- [Problem 1]:
Answer these questions using the article on UK recruitment.
(a) In which month did placements into permanent roles fall for the seventh month in a row?
(b) For which roles was demand for temporary workers strongest?
(c) Which sector was more resilient than the private sector?
- [Problem 2]:
Duplicate everything in the article on UK recruitment from "Claire Warnes, partner" down to "of living crisis.".

BEGIN Page extract

London’s labour market cooled faster than anywhere else in the UK last month, according to a survey showing the steepest decline in the recruitment of permanent staff since the height of the Covid-19 pandemic.
The jobs report by advisory firm KPMG and the Recruitment & Employment Confederation, a trade body, pointed to the seventh consecutive monthly decline in people placed in permanent roles in April.
Permanent recruitment activity fell at the fastest pace since January 2021, when the UK was in a Covid lockdown, and for a third consecutive month it was weaker in the capital than in any other region.
Claire Warnes, partner at KPMG UK, said economic uncertainty had made businesses “cautious about committing to permanent hires”, with many announcing recruitment freezes or delaying decisions, while others still struggled to find candidates with the right skills.
At the same time, the report noted a pick-up in recruitment of temporary workers, which rose at the fastest pace for three months. The strongest demand was seen for nursing, medical and care roles.
REC chief executive Neil Carberry said the increase in demand for temps showed there was “still plenty of opportunity out there”, even though sectors such as logistics, driving and food had been “heavily affected by changing consumer behaviour” amid the cost of living crisis.
The survey showed demand for permanent staff had weakened across all areas of the economy. However, the public sector was more resilient than the private sector, where recruiters registered the sharpest slowdown in the IT and retail industries, and in hotels and catering.

END Page extract
BEGIN Stored data

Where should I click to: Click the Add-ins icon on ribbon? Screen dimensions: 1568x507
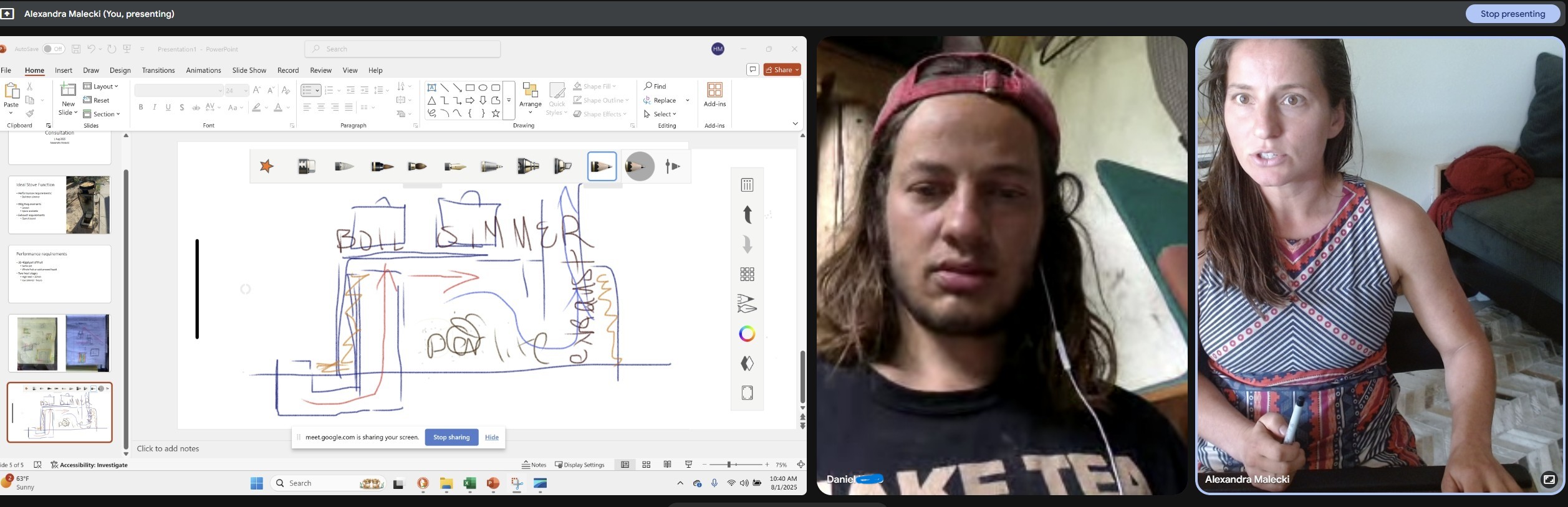click(714, 95)
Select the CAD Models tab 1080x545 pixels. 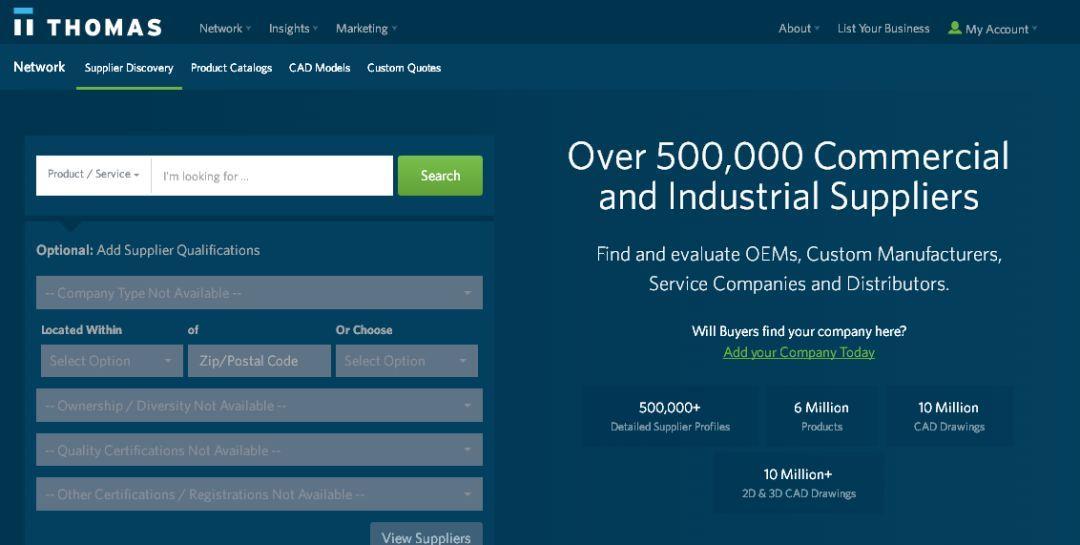(x=320, y=68)
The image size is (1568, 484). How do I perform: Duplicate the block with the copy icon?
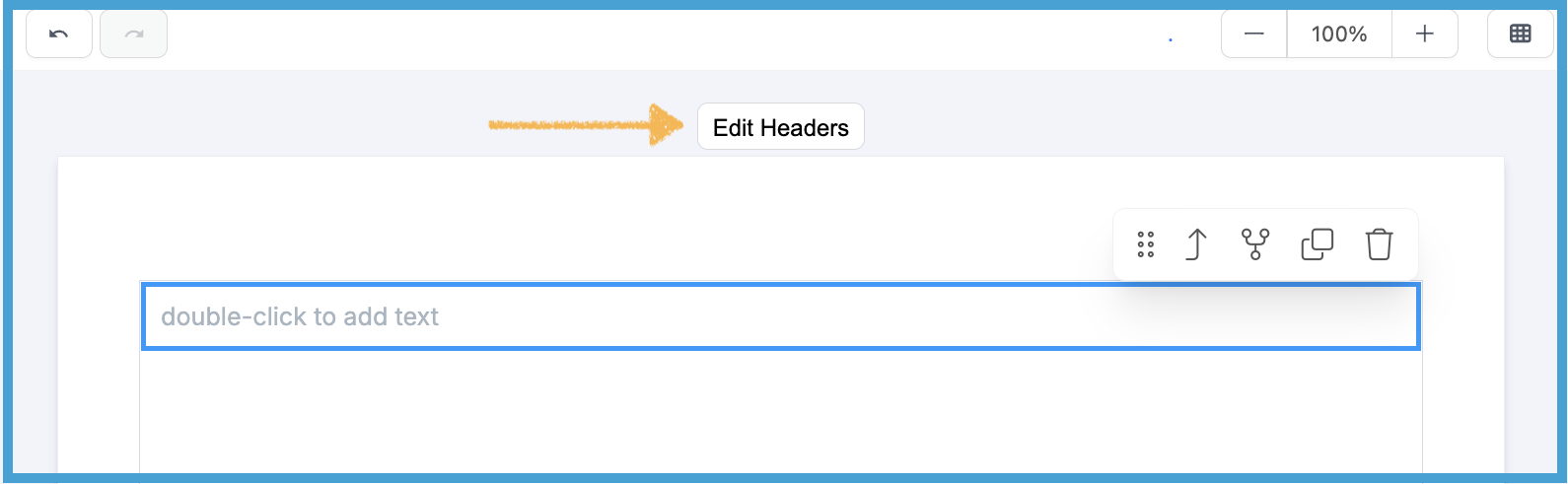(1318, 244)
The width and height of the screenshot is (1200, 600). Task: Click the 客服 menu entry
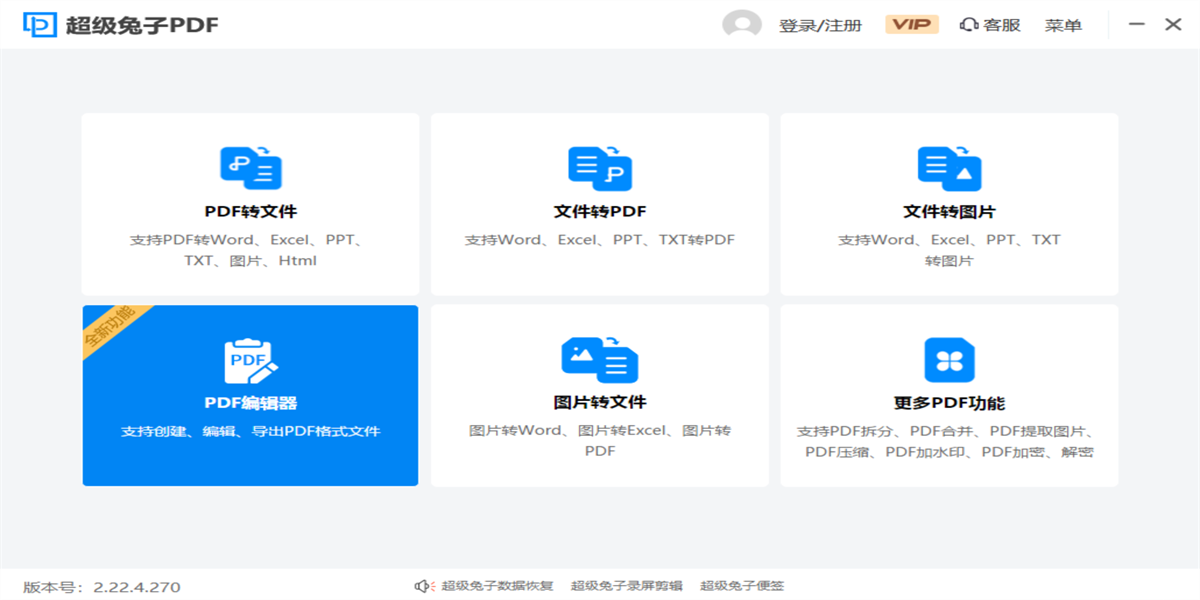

END Stored data

- [Answer space 1]:
(a) April
(b) Nursing, medical and care roles
(c) The public sector

- [Answer space 2]:
Claire Warnes, partner at KPMG UK, said economic uncertainty had made businesses “cautious about committing to permanent hires”, with many announcing recruitment freezes or delaying decisions, while others still struggled to find candidates with the right skills.
At the same time, the report noted a pick-up in recruitment of temporary workers, which rose at the fastest pace for three months. The strongest demand was seen for nursing, medical and care roles.
REC chief executive Neil Carberry said the increase in demand for temps showed there was “still plenty of opportunity out there”, even though sectors such as logistics, driving and food had been “heavily affected by changing consumer behaviour” amid the cost of living crisis.